Activating demand response is often cheaper than calling on emergency generation from peaking power plants: most peakers operate just a few hours each year so need to charge very high prices to recover their capital and operating costs.
By flattening out the peaks in power demand, demand response can also avoid or delay the need to invest in lots of additional and expensive generation and transmission capacity that will only be used a small fraction of the time.
The costs associated with spikes in demand have a significant economic impact as GAO explained in its report: “10 percent or more of the costs of generating electricity are incurred to meet levels of demand that occur less than 1 percent of the time.”
According to the Midcontinent Independent System Operator (MISO), demand response has saved customers across the central part of the country more than $100 million a year.
Because of their potential to make more efficient use of generation and transmission capacity, demand response has long been popular with policymakers and regulators.
Congress has instructed regulators to report on time of use tariffs and other demand response mechanisms in several pieces of legislation (including the 1978 Public Utility Regulatory Policies Act, the 2005 Energy Policy Act and the 2007 Energy Independence and Security Act).
The 2009 American Recovery and Reinvestment Act provided billions of dollars in co-funding to help utilities install smart meters, which are essential to implementing many demand response programmes.
Almost 50 million smart meters (out of a total of 151 million) have now been rolled out nationwide.
In March 2011, FERC issued Order 745, which requires that suppliers of demand response be paid the same for cutting consumption as generators are paid for providing extra power output. In effect, FERC requires treats demand response as a form of extra generation.
Parity is controversial. According to GAO, parity supporters claim “equal compensation is appropriate because demand response activities provide a benefit to the market by replacing the need to have power plants provide additional capacity.”
Demand response can also provide localised benefits by relieving congestion in places such as New York City.
For critics, including many independent power producers and some officials in regional transmission organisations, equal compensation is not justified because demand response and generation have fundamentally different characteristics.

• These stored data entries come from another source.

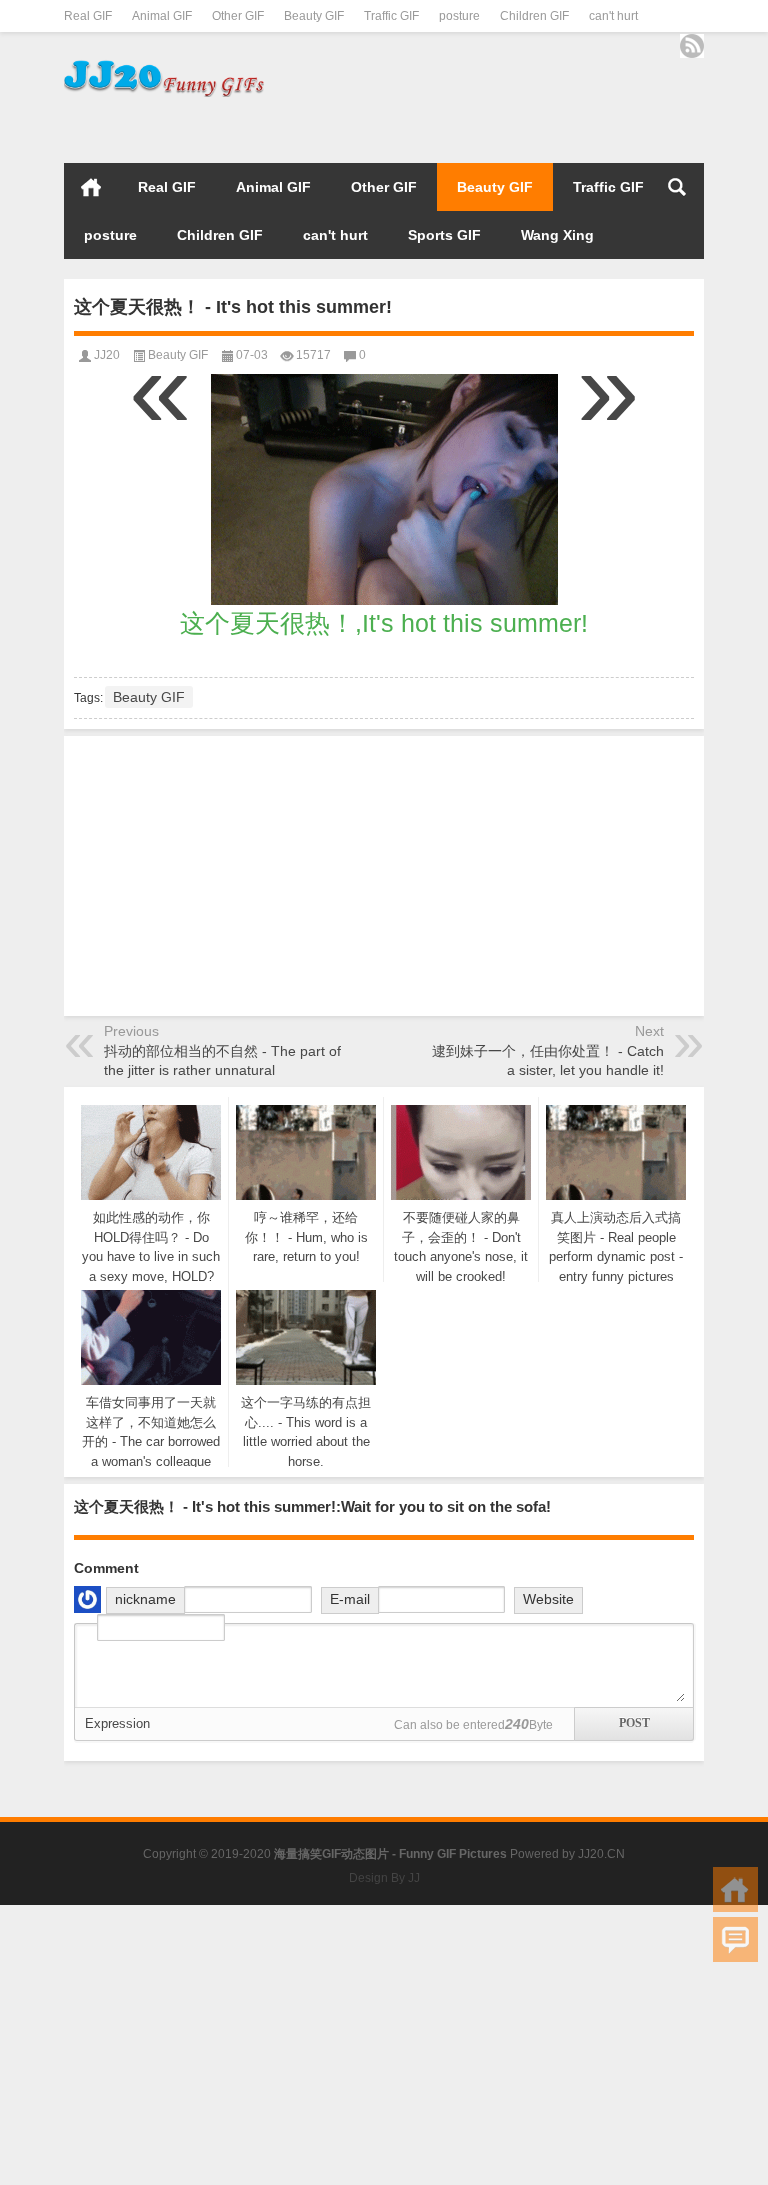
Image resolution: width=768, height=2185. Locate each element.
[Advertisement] (470, 127)
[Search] (677, 187)
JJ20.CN (601, 1854)
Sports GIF (444, 235)
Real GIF (88, 16)
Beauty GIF (314, 16)
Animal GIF (162, 16)
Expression (117, 1723)
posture (459, 16)
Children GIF (534, 16)
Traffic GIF (391, 16)
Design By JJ (384, 1878)
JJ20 (107, 355)
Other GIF (238, 16)
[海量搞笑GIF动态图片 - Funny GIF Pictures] (164, 64)
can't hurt (613, 16)
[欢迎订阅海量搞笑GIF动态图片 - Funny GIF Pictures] (692, 46)
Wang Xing (557, 235)
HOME (91, 187)
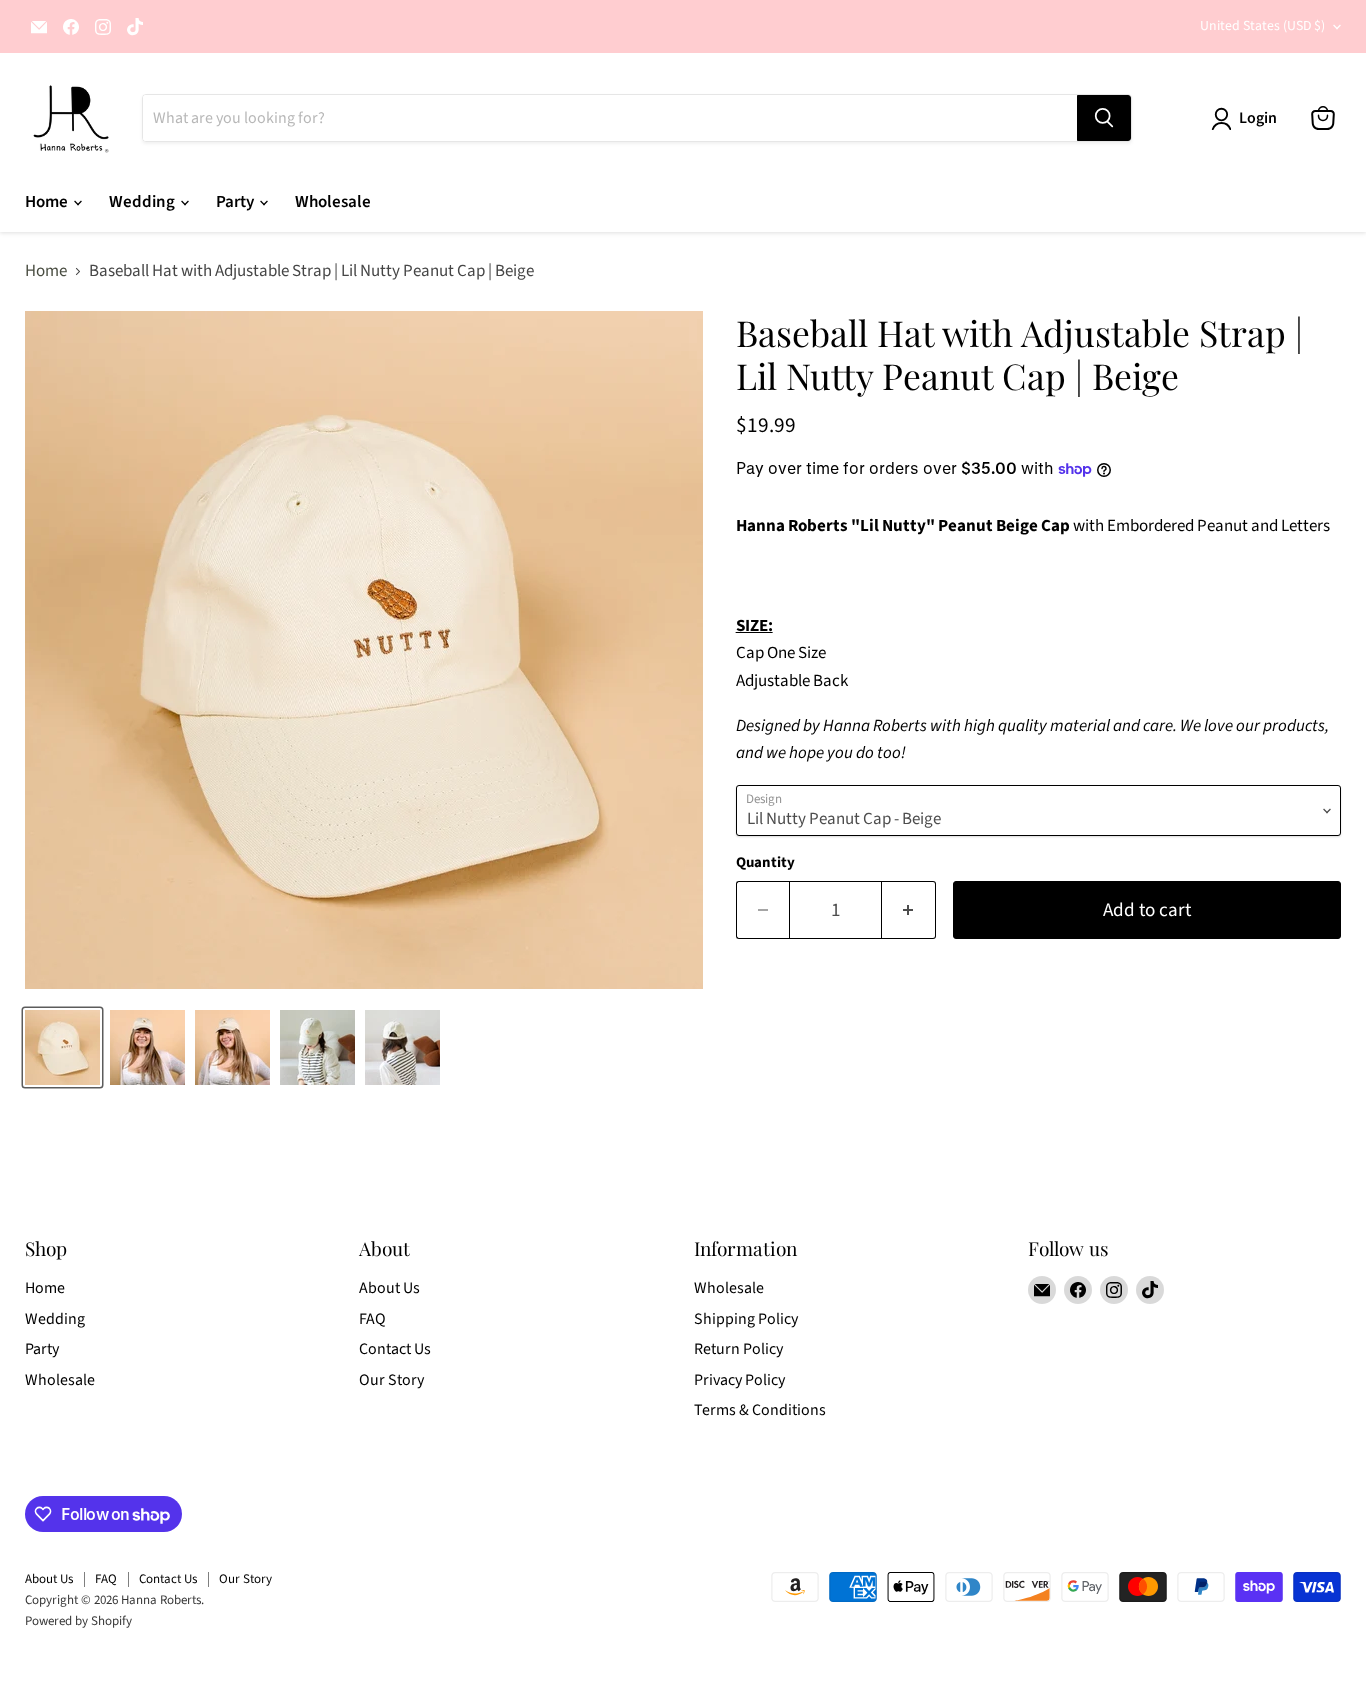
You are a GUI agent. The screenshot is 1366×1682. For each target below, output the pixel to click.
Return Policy (738, 1349)
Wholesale (333, 202)
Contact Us (395, 1349)
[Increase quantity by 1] (909, 910)
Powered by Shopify (78, 1621)
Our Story (391, 1380)
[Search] (1104, 118)
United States (1262, 26)
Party (236, 202)
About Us (389, 1288)
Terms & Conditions (760, 1410)
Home (48, 202)
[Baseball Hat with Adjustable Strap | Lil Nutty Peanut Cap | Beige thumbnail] (62, 1047)
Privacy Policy (739, 1380)
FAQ (372, 1319)
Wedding (143, 202)
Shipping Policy (746, 1319)
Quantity (765, 862)
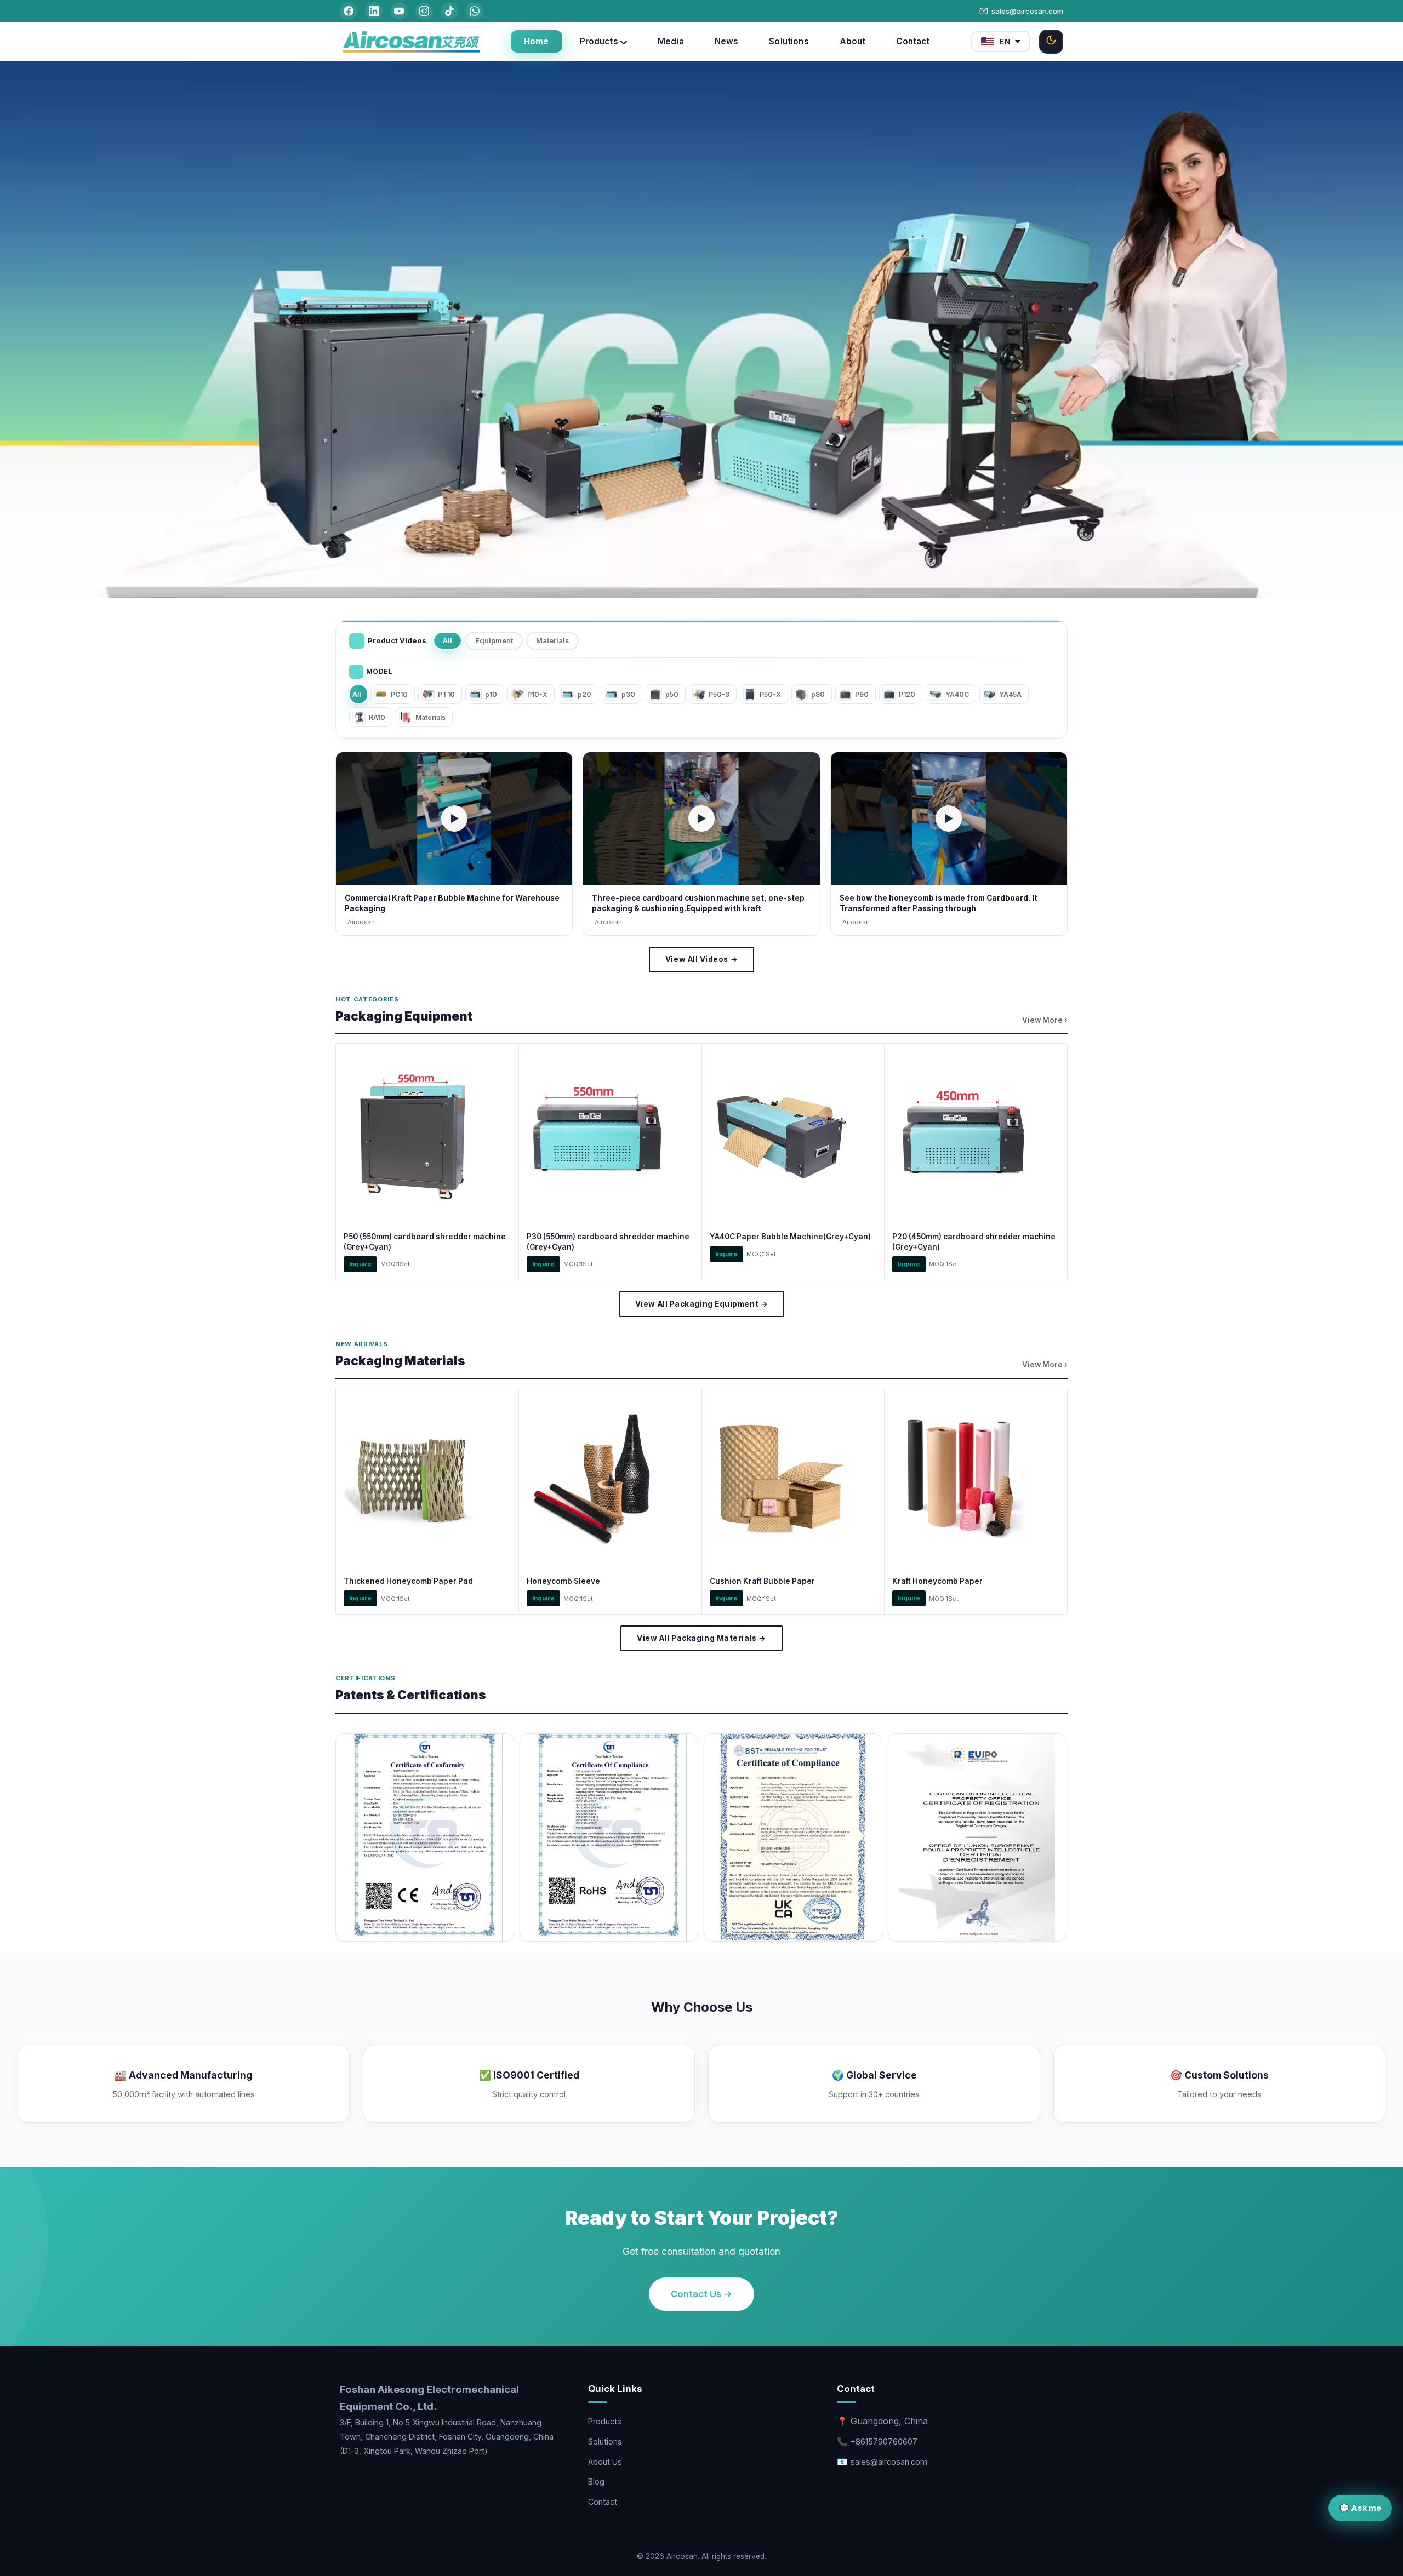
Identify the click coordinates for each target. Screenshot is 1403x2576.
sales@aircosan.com (1027, 11)
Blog (596, 2481)
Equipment (494, 641)
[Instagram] (424, 11)
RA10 (377, 717)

Generators must make long term commitments while most participants in demand response programmes are only locked in for a month or at most a year before they can withdraw their commitments.
Generators and some grid operators warn that equal compensation and the increasing reliance on demand response are undercutting long-term reliability because they weaken price incentives to install more capacity to meet future needs.
They claim the long-term availability of demand response is more unpredictable than building new generating plants and warn of “response fatigue” if customers are called on to cut consumption too often.
Despite the warnings, demand response seems set to play an increasingly important role in the power market. FERC has already accepted plans from NYISO and ISO-NE for compensating response providers under Order 745. Plans from CAISO and MISO have also been broadly accepted. Only the Southwest Power Pool (SPP) has been told to come back with revised proposals.